Our hope is that this investment will encourage other universities to establish similar programs, that these programs will quickly become self-sustaining, and that they will set a new standard for development education. We hope that that the MDP will become as familiar and ubiquitous as the MBA.

The Earth Institute will begin its program in fall 2009, based in the School of International and Public Affairs. That program will serve as a model for other universities to build upon. The Earth Institute will also be home to a Global MDP Program Secretariat.

The Secretariat will administer an open source, online curriculum that will be accessible to all universities around the world. It will assist in running interactive courses such as the global classroom at other centers, bringing students from different countries together to tackle development challenges, and will be the engine for building a new field of development practice. Eventually the Secretariat will help design mid-career training programs for those already working in the field.

MacArthur looks forward to hearing from universities everywhere that are interested in introducing the new MDP curriculum. We will host an open competition for funding through an RFP process – details can be found on the websites of the Foundation or the Secretariat in the coming weeks, or you are welcome to contact us directly.

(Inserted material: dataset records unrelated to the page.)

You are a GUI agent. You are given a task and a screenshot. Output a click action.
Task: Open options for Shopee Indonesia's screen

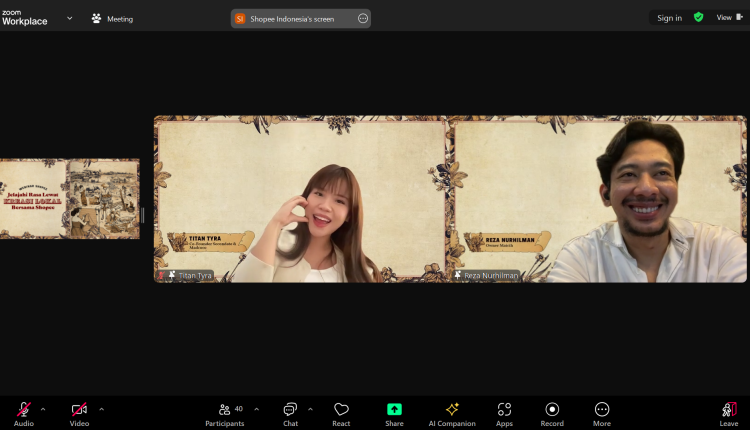pyautogui.click(x=362, y=18)
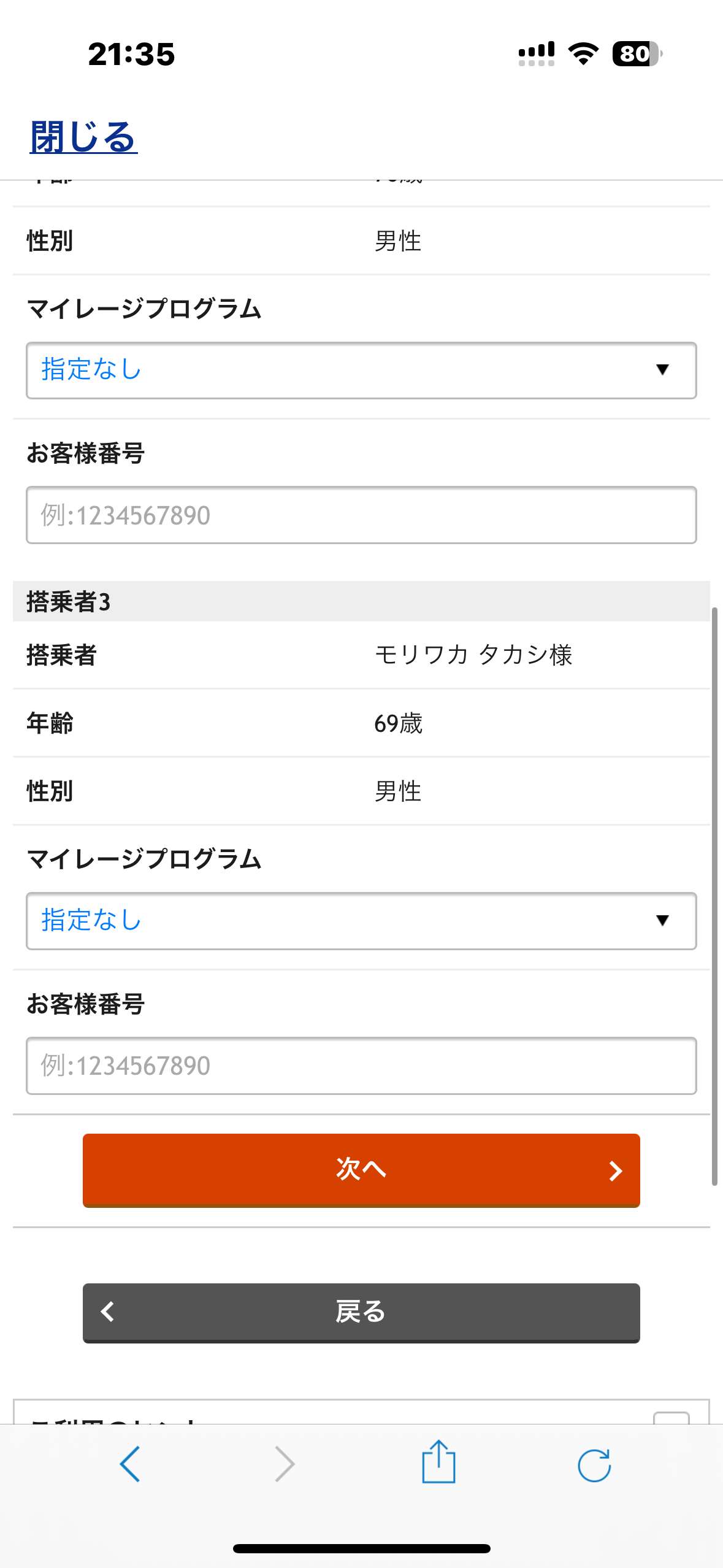Tap the cellular signal bars icon
Screen dimensions: 723x1568
pyautogui.click(x=536, y=54)
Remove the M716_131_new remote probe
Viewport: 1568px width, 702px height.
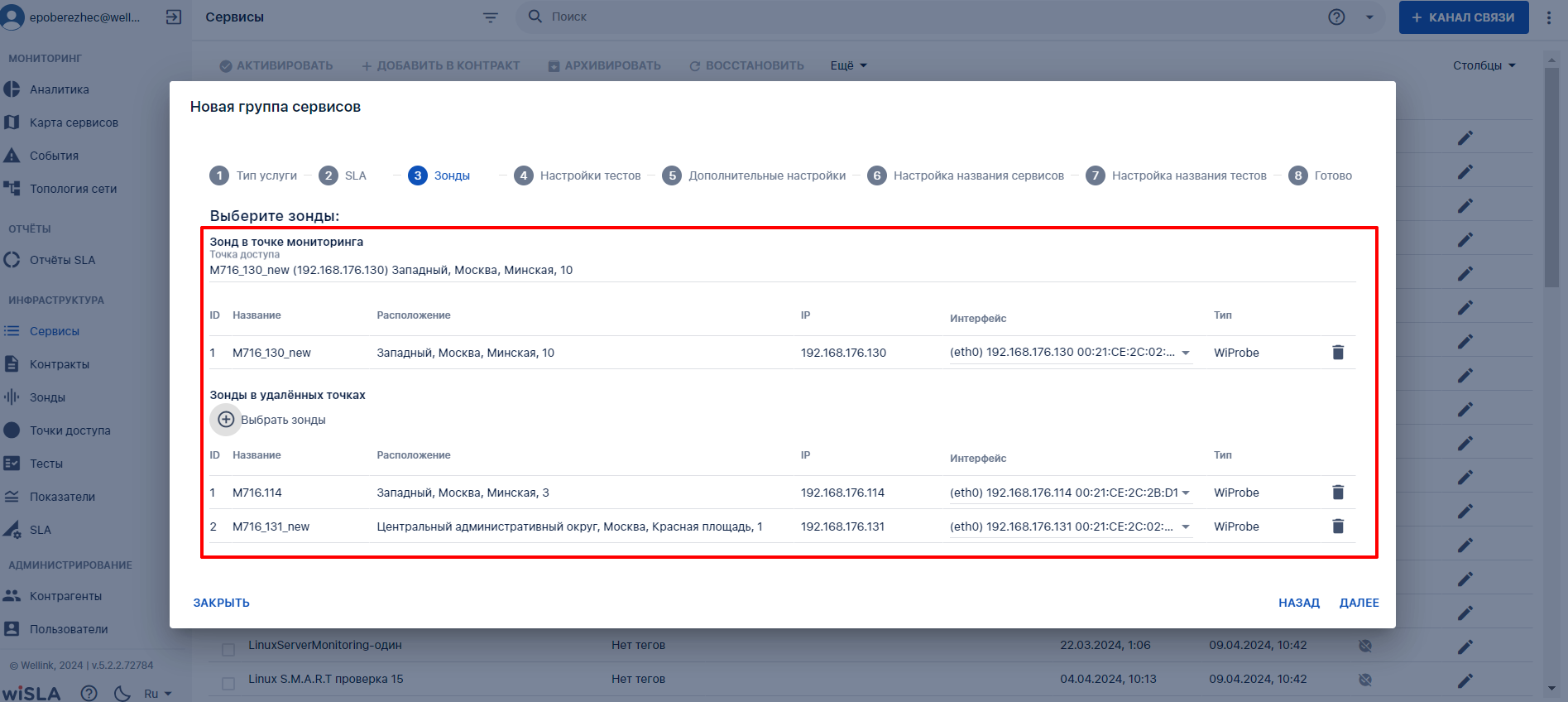(x=1337, y=526)
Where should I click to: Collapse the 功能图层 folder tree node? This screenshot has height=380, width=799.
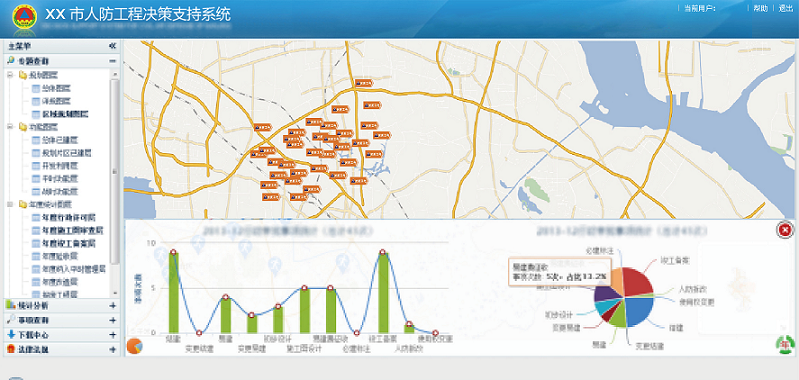tap(10, 127)
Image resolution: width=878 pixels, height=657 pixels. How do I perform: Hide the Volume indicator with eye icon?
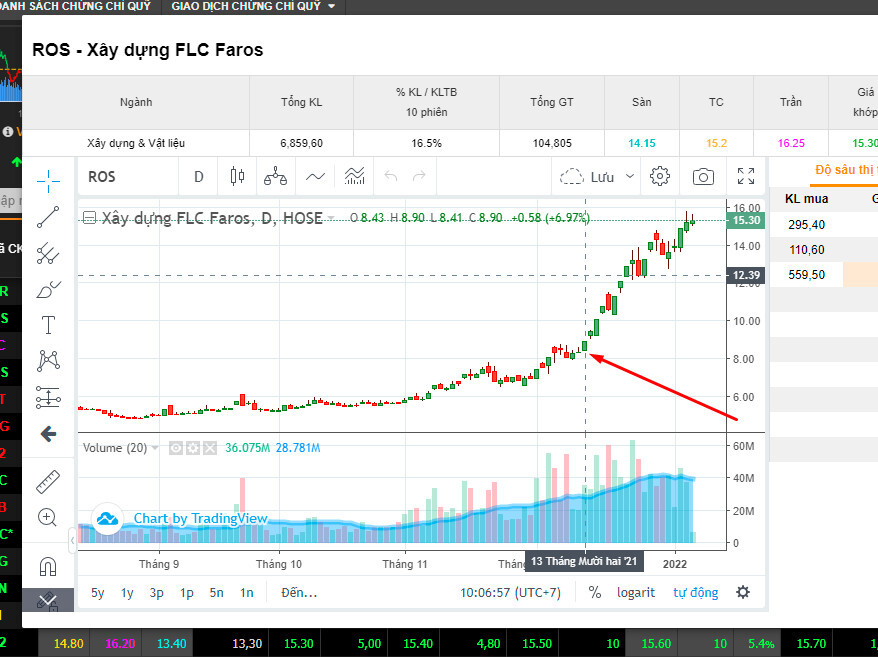pos(175,448)
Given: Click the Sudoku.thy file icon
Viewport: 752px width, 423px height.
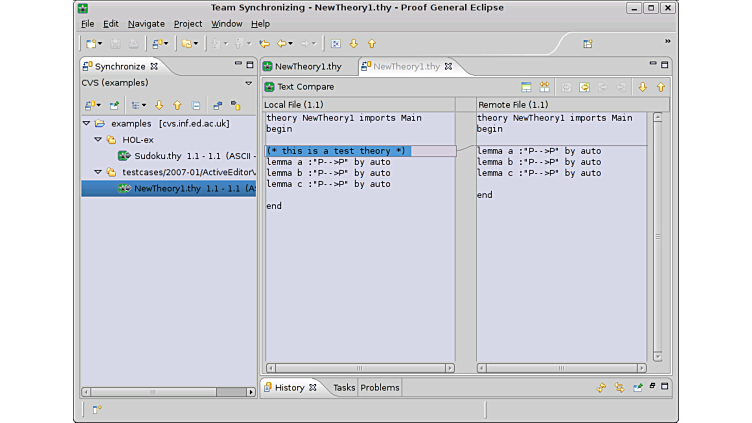Looking at the screenshot, I should click(x=126, y=156).
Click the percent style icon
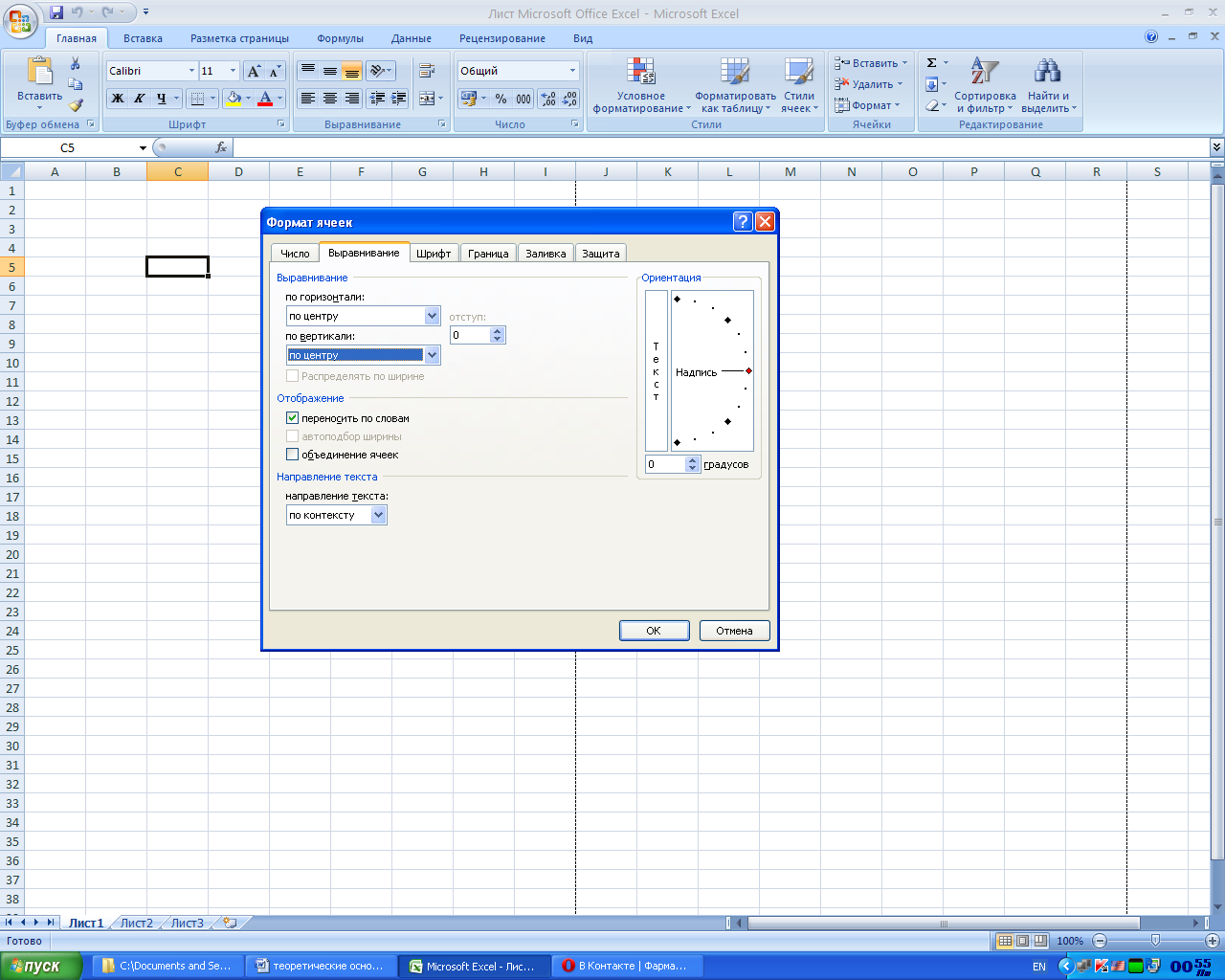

Proposals for the first round are due in March 2009, and decisions will be made by mid-June of 2009 for programs to start in the fall of 2010. A second round of proposals, for programs to start in the fall of 2011, is due in December 2009.

The Foundation will make a final selection with the advice and counsel of the International Advisory Board for the Secretariat. Perhaps two-thirds of the grants will be to universities in the developing world and we welcome partnerships among these universities and universities in the developed world.

The challenge of successful, sustainable development cannot wait for another generation to address. It is urgent, and it wears a human face. MacArthur believes that it is possible, practical, and imperative for us to make progress toward better health, greater justice, and more robust economic opportunity. We hope that this initiative will move us forward along that path. We believe that a new generation of well trained development professionals can make a difference.

Let me conclude by quoting the words of Kofi Annan in Lisbon last year:

We are all bound together as human beings. If we remain indifferent to the suffering of others, we are only depriving ourselves of our own humanity. We need to act together as humanity for humanity. And now is the time.

Thank you for joining us this morning, and for sharing our vision of a more just and secure world at peace, a world in which all people will have opportunity to achieve their fullest potential.